Cal Poly agents asked Morris to have his dog searched at the Santa Lucia residence.

Morris and his dog, Cholla, began their search at the southwest entrance to Santa Lucia, where Morris left Cholla to survey the raging area.

“She, like, ran down the hall and almost immediately she literally turned around and started to come back and focus on some of the doors,” Morris said Monday.

Cholla inspected two doors before alerting to room 128, Paul Flores’ room.

Once officers let Morris and Cholla inside, Cholla continually alerted the left side of the room, specifically Paul Flores’ mattress, that she had found an odor of human remains.

Cholla’s alert consisted of jumping on Morris when she detected signs of human remains, which she did on several occasions.

On Monday, Morris described Cholla’s reaction to the left side of the room as a “repeated enthusiastic alert” and said the dog had no interest in the right side of the room.

“I had no doubt that she had given him the alert that she gave when she detected human remains, and it was a very strong alert – it was very clear,” Morris said.

Morris had a second dog with her, Cirque, who she also brought with her to Cal Poly to help with the search. After Cholla alerted the dormitory, she let the Circus inspect the area blindly, as she had done with the first dog.

Without Morris giving Cirque any idea what Cholla had just done, Cirque also alerted on the left side of Paul Flores’ dormitory.
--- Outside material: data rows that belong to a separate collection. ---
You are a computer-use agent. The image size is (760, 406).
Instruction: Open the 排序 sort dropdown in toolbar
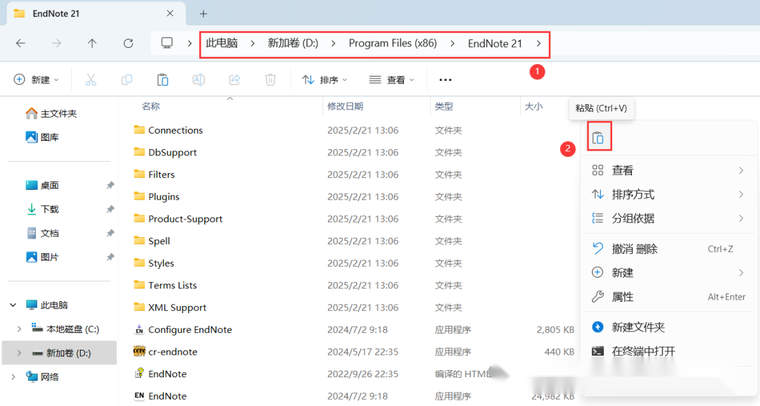325,80
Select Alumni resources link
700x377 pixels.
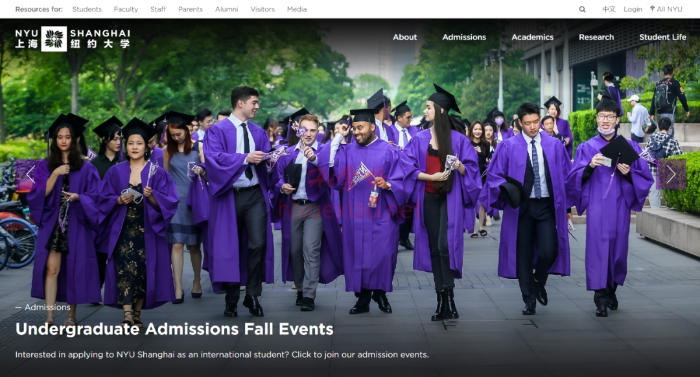226,9

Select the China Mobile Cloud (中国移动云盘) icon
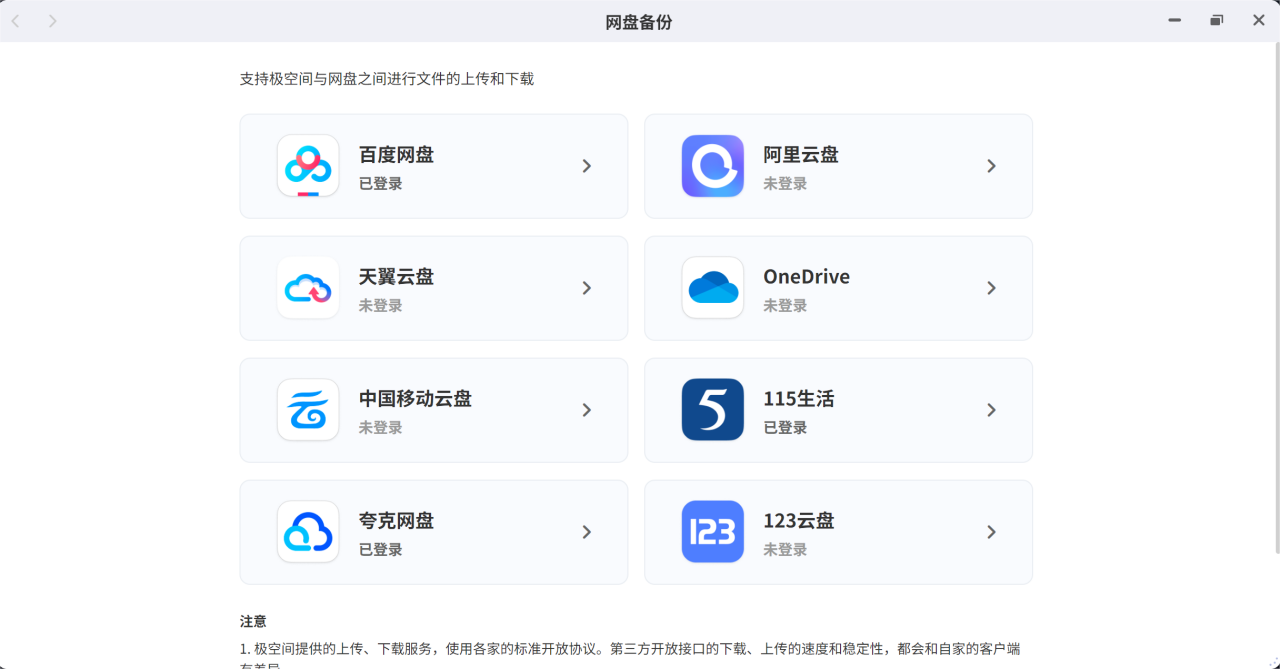308,410
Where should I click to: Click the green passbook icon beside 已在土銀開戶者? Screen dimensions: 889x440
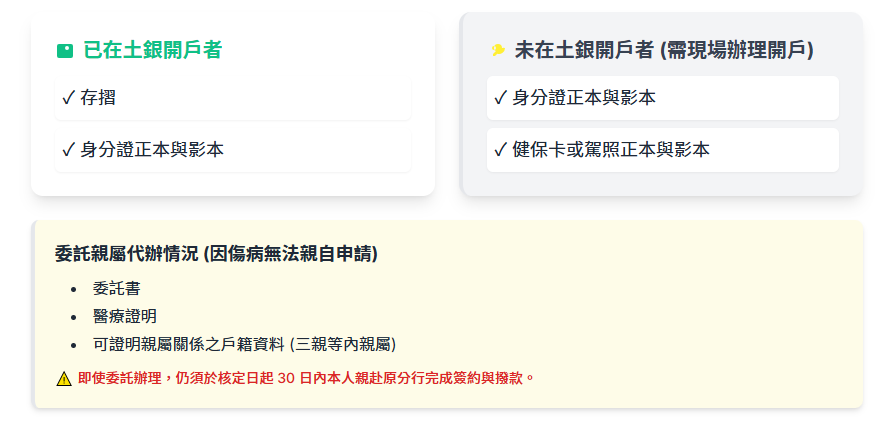(x=65, y=50)
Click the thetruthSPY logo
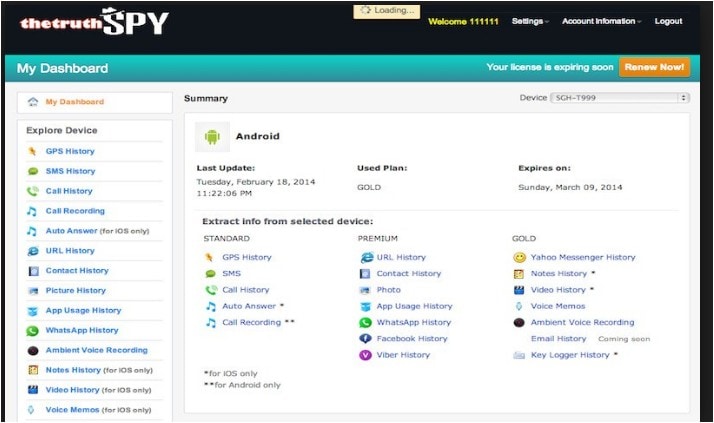The height and width of the screenshot is (423, 714). tap(94, 21)
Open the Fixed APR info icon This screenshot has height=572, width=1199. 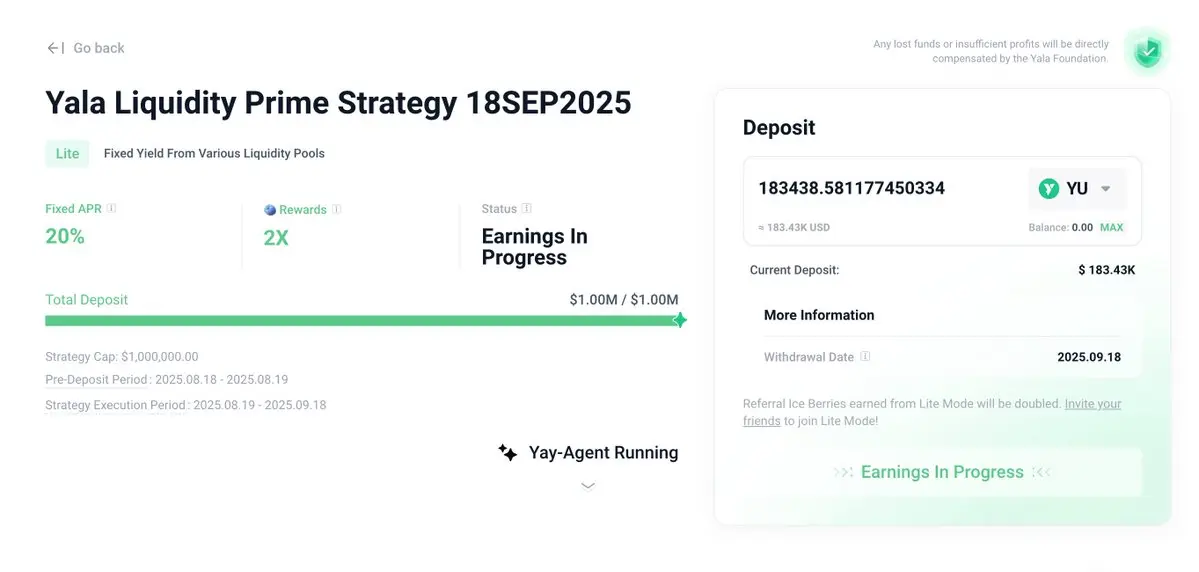111,208
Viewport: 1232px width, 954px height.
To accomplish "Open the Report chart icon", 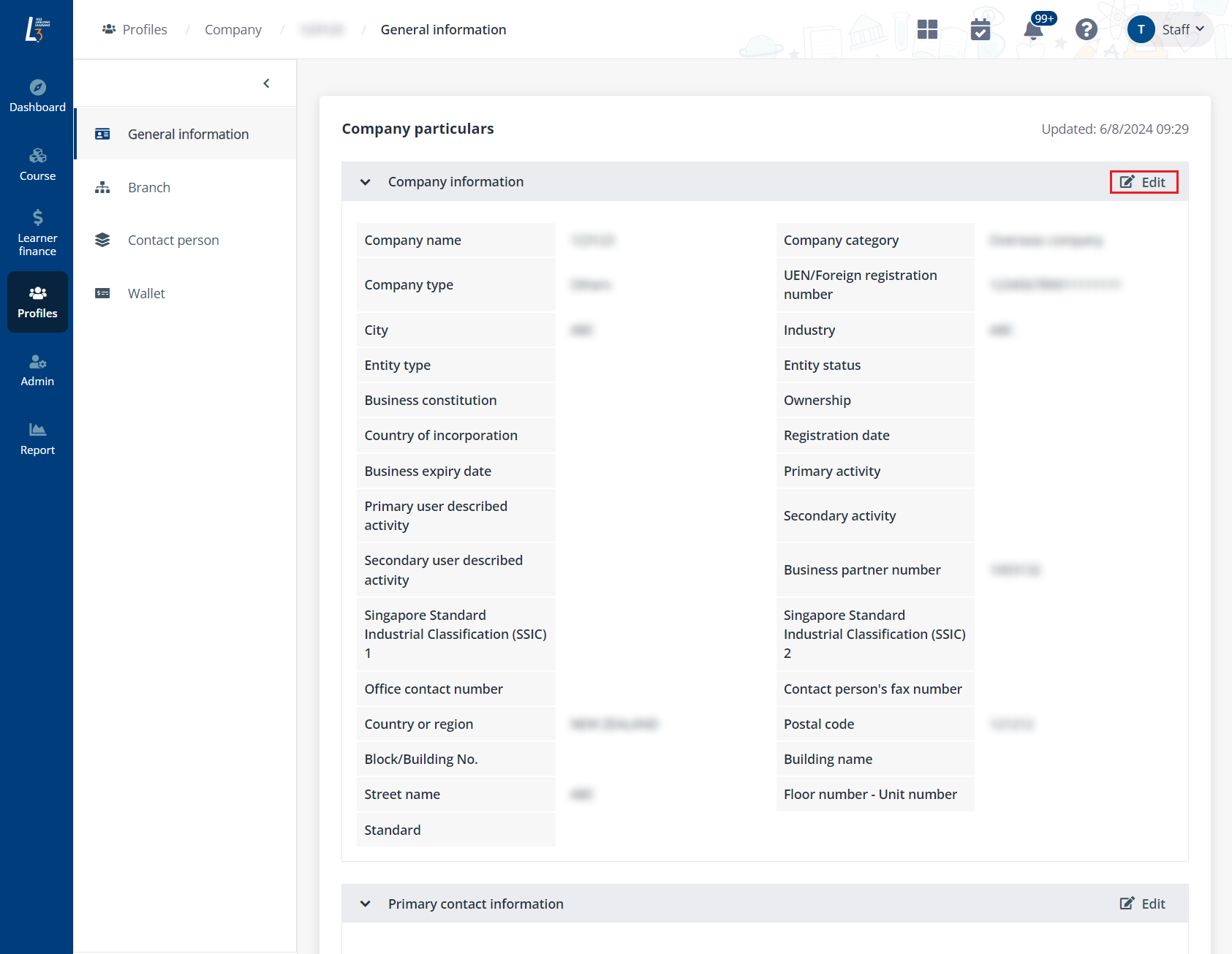I will [x=37, y=430].
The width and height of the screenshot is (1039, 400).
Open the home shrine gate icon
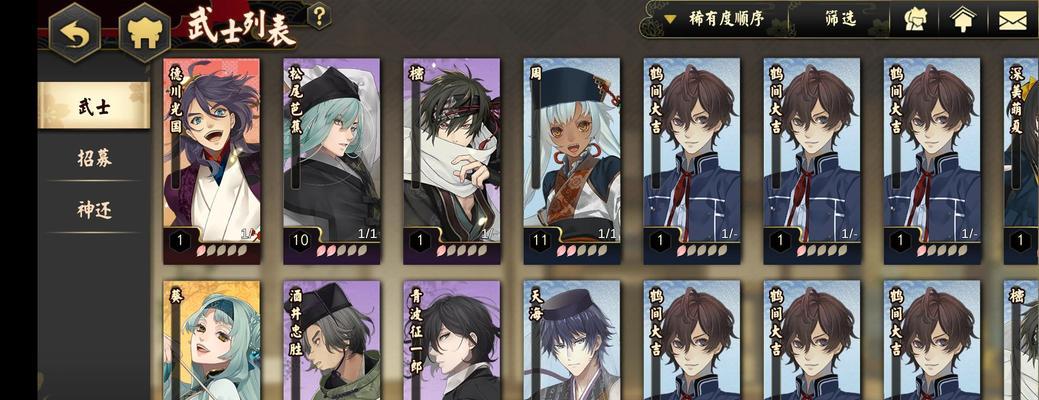click(x=144, y=33)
Neither Cholla nor the Circus alerted to another location within the three-story Santa Lucia.

Morris said other dog handlers were also present with their dogs and they all alerted Room 128.

Defense questions credibility of dead dog alerts

Paul Flores’ defense attorney, Robert Sanger, questioned Morris on the validity of CARDA-imposed standards on human remains detection certification.
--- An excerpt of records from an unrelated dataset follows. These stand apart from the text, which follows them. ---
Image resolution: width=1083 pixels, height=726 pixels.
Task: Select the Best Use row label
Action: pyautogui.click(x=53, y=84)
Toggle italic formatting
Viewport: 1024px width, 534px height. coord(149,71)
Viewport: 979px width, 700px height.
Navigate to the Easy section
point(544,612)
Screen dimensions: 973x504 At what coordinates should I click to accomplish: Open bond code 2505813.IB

During his first round of testimony with Peuvrelle, Morris said CARDA was a statewide organization under the Office of Emergency Services (OES).
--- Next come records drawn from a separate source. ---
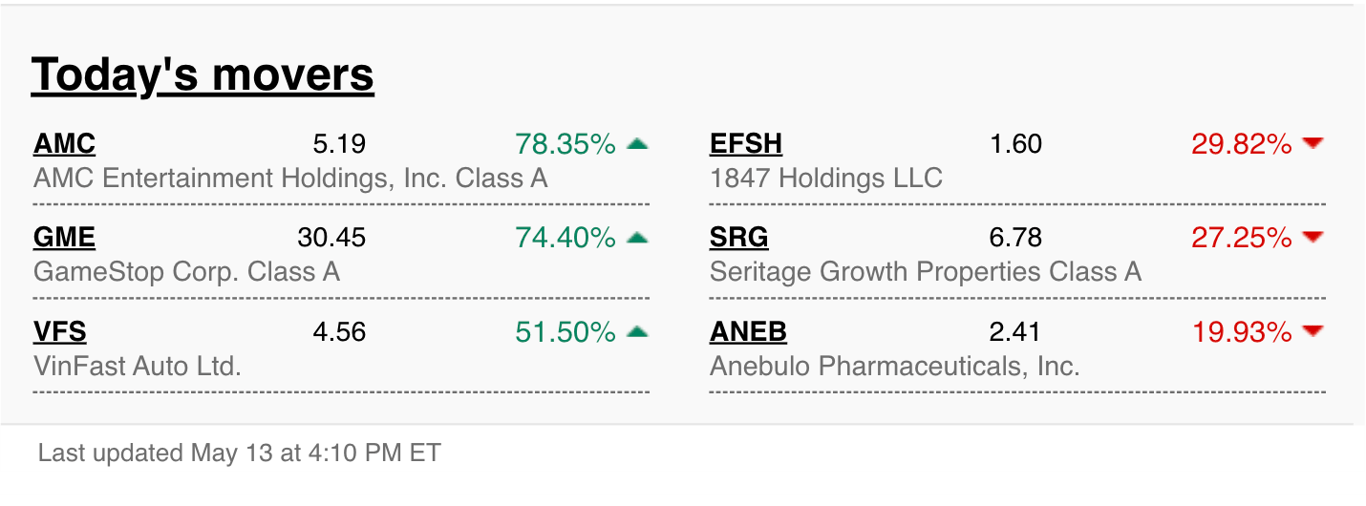Image resolution: width=1366 pixels, height=506 pixels.
Task: Click the green up arrow beside 78.35%
Action: (x=637, y=144)
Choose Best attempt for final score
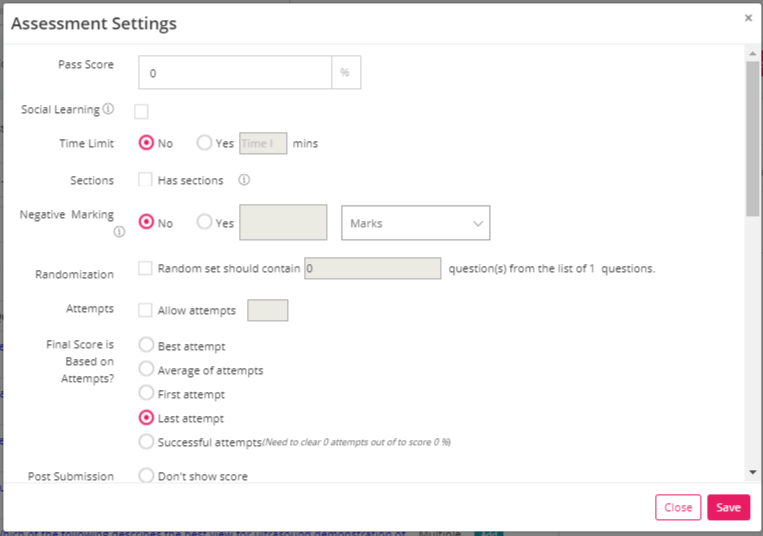This screenshot has height=536, width=763. coord(146,345)
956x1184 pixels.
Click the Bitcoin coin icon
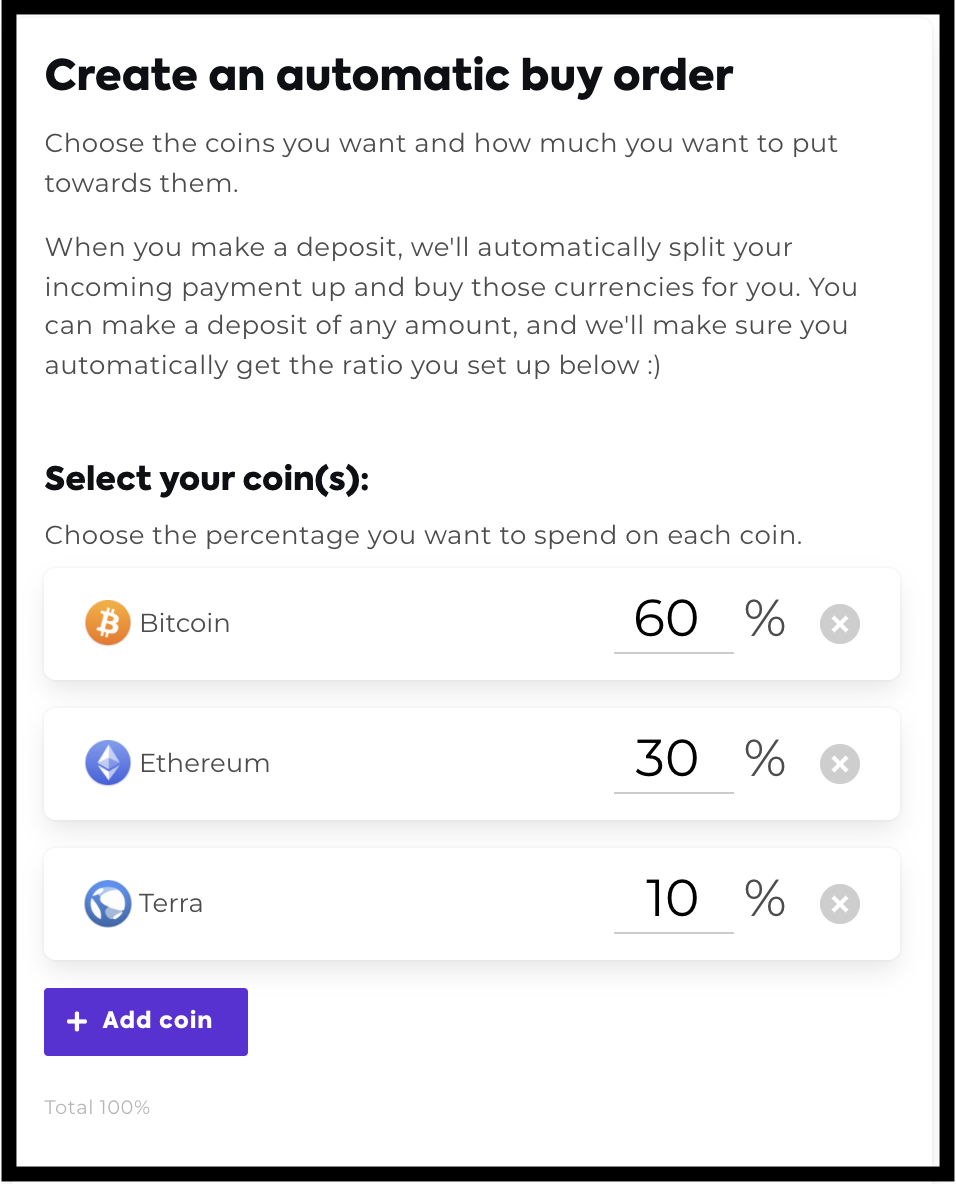pos(107,622)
Sanger later told Morris that CARDA was not a government agency and only issued certifications on behalf of the organization and not “the force of state law”.

Morris corrected him by saying that the standards for human remains detection dogs and handlers were actually developed by the OES. Sanger said that in 1996 CARDA was still using its own certification standards.

In 1996, Morris was part of a committee working with the OES to develop state standards. Sanger said these did not go into effect until after the searches at Cal Poly, but Morris could not remember the month they were put in place that year.

Sanger also referred to an article Morris wrote in 1998 alongside other professionals on human remains detection dogs, which stated that dogs “should never be trained for any other type of scent work.”

By 1996 standards, both Cholla and Cirque were originally trained as live search dogs, meaning they were able to detect living scents as well as human remains.

Morris maintained that she agreed with the article’s statement, but that the 1996 standards stated that human remains detection dogs also had to be trained live.

Sanger also pointed out that Morris emailed a colleague asking for comment on the 1996 research before writing his report on it, which Sanger called the potential for “implicit bias” in the report.

Morris maintained that his report was objective and based only on facts, and added that his colleague had “no idea” of his questions.

Sanger also told Morris that scientists disagree or aren’t exactly sure what dogs react to, allowing them to identify it as human decomposition for dogs.

Morris agreed but said the chemical compounds in what dogs smell that make them pay attention to human remains is not his particular area of ​​study.

On another occasion in 1997, Morris was called to bring her dogs to Susan Flores’ home on East Branch Street.

She said the dogs were interested in a corner of the yard next to the trash cans, but there was no alert.

The court ran out of time when cross-examining Sanger. Morris will return to the helm on Tuesday.